Potensi melon di Kabupaten Madiun sendiri dinilai sangat besar. Dengan hilirisasi, nilai tambah produk melon meningkat signifikan, dari bahan mentah menjadi produk olahan yang lebih kompetitif di pasaran. Hal ini diharapkan dapat menarik minat petani untuk terus mengembangkan komoditas tersebut.
Bupati juga berpesan kepada pelaku UMKM agar tetap konsisten dan menjaga kebersamaan dalam mengembangkan usaha. “Semua upaya ini bertujuan untuk meningkatkan kesejahteraan masyarakat,” katanya.
Sementara itu, Wakil Bupati Madiun, Purnomo Hadi, menambahkan bahwa hilirisasi dan industrialisasi merupakan program strategis daerah yang sejalan dengan kebijakan nasional.
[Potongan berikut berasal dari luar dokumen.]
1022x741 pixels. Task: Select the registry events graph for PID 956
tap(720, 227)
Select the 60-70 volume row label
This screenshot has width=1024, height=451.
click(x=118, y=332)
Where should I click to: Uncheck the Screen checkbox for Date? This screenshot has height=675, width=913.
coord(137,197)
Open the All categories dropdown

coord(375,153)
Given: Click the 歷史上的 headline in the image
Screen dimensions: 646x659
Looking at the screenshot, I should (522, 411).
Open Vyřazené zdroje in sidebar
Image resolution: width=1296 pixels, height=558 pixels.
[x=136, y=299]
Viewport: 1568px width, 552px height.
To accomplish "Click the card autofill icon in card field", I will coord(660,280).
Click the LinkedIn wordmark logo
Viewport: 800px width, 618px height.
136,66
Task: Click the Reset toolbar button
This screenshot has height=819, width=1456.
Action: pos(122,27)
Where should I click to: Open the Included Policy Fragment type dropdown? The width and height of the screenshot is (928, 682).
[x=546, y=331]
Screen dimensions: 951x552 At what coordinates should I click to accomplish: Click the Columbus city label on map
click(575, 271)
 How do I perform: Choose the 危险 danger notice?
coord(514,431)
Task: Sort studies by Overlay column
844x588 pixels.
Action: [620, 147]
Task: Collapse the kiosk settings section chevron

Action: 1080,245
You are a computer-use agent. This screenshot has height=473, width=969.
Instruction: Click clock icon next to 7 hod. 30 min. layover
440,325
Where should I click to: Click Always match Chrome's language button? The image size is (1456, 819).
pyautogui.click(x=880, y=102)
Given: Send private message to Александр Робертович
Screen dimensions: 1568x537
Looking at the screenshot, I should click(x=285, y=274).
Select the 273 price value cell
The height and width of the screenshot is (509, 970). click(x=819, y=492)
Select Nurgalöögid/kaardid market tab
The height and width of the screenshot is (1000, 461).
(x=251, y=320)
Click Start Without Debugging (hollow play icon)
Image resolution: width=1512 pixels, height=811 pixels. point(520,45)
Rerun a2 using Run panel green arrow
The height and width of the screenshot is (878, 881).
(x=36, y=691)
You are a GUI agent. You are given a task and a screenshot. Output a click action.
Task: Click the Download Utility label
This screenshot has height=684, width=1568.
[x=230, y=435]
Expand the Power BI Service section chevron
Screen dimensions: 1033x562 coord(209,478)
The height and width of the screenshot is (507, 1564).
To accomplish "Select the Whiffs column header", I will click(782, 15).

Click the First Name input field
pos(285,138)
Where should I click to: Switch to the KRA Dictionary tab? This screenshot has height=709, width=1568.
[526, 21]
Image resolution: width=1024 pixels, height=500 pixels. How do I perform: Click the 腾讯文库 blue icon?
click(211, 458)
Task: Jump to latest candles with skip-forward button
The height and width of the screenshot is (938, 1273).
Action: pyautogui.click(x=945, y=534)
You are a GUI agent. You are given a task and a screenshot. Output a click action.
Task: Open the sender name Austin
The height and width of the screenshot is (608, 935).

Ia menyebut, langkah ini selaras dengan arah pembangunan dalam Asta Cita Presiden serta visi misi “Bersahaja” Kabupaten Madiun.
“Kami berharap upaya ini mampu meningkatkan kesejahteraan masyarakat, khususnya di Desa Krandegan, sekaligus melahirkan produk unggulan berbasis melon dari Kebonsari,” ungkapnya.
Kegiatan ini turut dihadiri unsur Muspika Kecamatan Kebonsari, perwakilan Organisasi Perangkat Daerah (OPD), pihak perbankan seperti Bank Jatim, perangkat desa, serta para pelaku usaha lokal yang menjadi motor penggerak hilirisasi di wilayah tersebut.